Argentina se retira de la Organización Mundial de la Salud: alcances y consecuencias
Argentina formalizó su salida de la Organización Mundial de la Salud, convirtiéndose junto a Estados Unidos en uno de los pocos países fuera de esta entidad. Esta medida, impulsada por el gobierno de Javier Milei y que generó rechazo de sectores científicos y sociales, impacta en la capacidad sanitaria nacional y el acceso a programas clave.
El canciller Pablo Quirno confirmó la salida de Argentina de la Organización Mundial de la Salud (OMS), hecho oficial tras anticipos del año pasado por el ministerio de Salud. Esta decisión, adoptada por el gobierno de Javier Milei, se vincula a una alineación cercana con la política de Estados Unidos y fue fuertemente criticada por entidades científicas y organizaciones civiles por sus posibles efectos negativos en la salud pública.

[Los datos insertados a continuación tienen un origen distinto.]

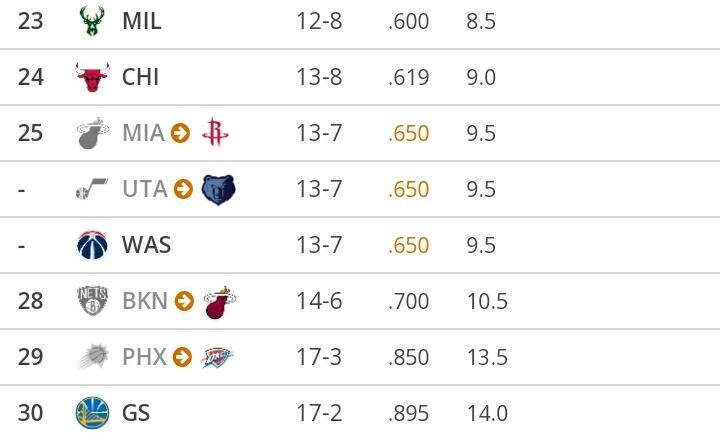Image resolution: width=720 pixels, height=434 pixels.
Task: Click the greyed Miami Heat logo
Action: click(91, 133)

La retirada afecta la capacidad estatal para responder a brotes y epidemias, compromete programas esenciales como vacunación y salud sexual y reproductiva, y acentúa desigualdades sociales. Actualmente, solo Liechtenstein, Niue, Islas Cook, junto con Estados Unidos y Argentina, quedan fuera de la OMS.
La OMS no solo emite recomendaciones sobre enfermedades, sino que también reúne estadísticas y establece definiciones sobre patologías. Además, regula aspectos vinculados a la industria farmacéutica, incluyendo certificaciones para laboratorios y aprovisionamiento de medicamentos.

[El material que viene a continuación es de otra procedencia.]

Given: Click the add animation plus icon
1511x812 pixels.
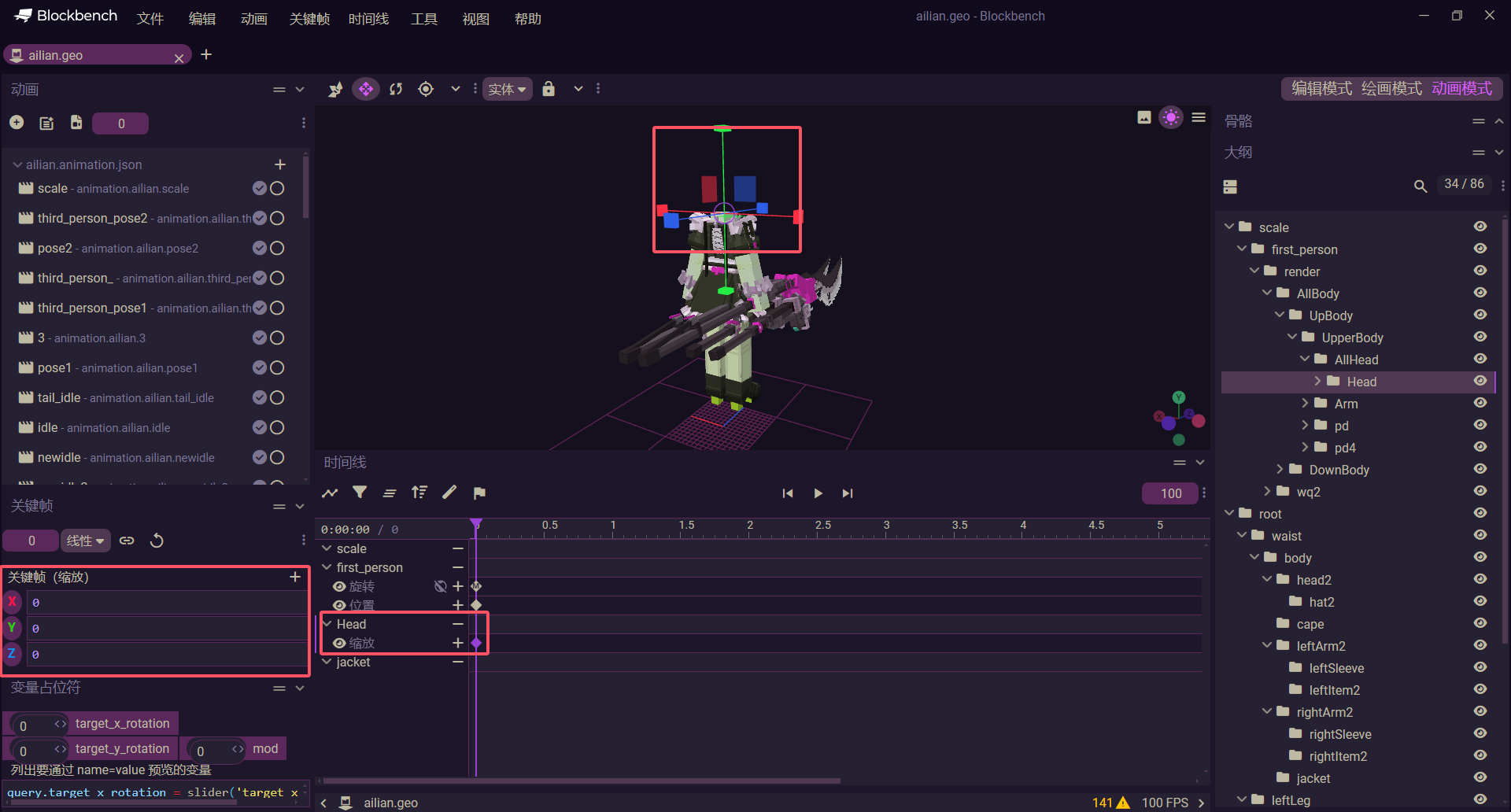Looking at the screenshot, I should pos(17,123).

Paola García Rey, directora adjunta en Argentina de Amnistía Internacional, advirtió que alejarse de la OMS implica un aislamiento de la cooperación internacional y la pérdida de alertas tempranas y protocolos. Esto puede derivar en diagnósticos tardíos y deficiencias ante emergencias sanitarias.

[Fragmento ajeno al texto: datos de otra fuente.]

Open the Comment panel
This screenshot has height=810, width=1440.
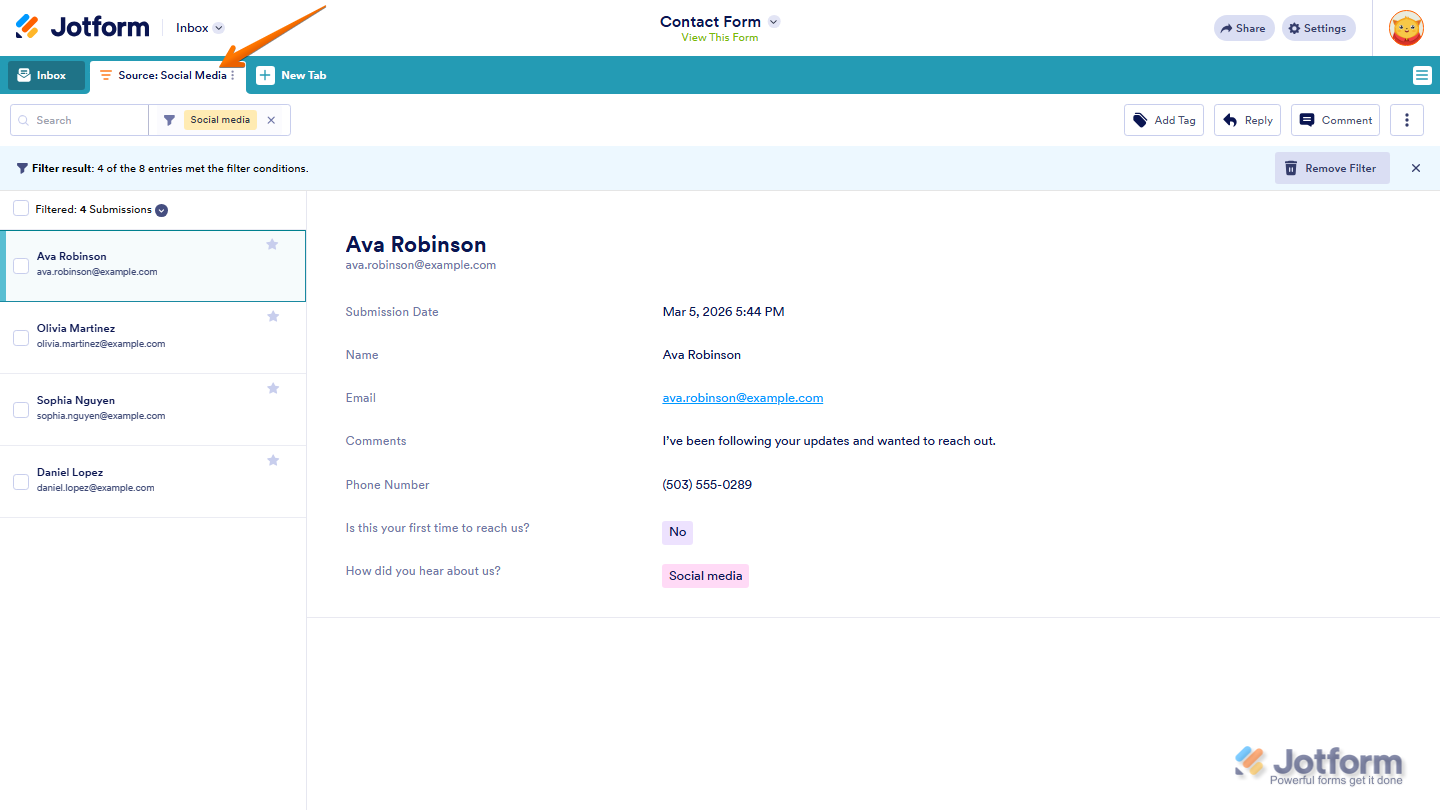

Los programas de vacunación, tratamientos para enfermedades como VIH y tuberculosis, así como la atención en salud sexual y reproductiva, se ven particularmente amenazados. Además, la exclusión limita la participación en investigaciones internacionales y el acceso a evidencia global y tecnología.
En un contexto económico ajustado, perder el respaldo de la OMS podría sobrecargar a las provincias, especialmente a las más vulnerables, afectando la distribución de medicamentos y vacunas. También compromete la actualización de protocolos y la formación de profesionales conforme a estándares internacionales.
Finalmente, los grupos más afectados podrían ser mujeres, personas gestantes, adolescentes y comunidades históricamente vulneradas como LGBTIQ+, cuyos accesos a servicios integrales podrían verse reducidos, dificultando la prevención de embarazos no deseados e infecciones de transmisión sexual.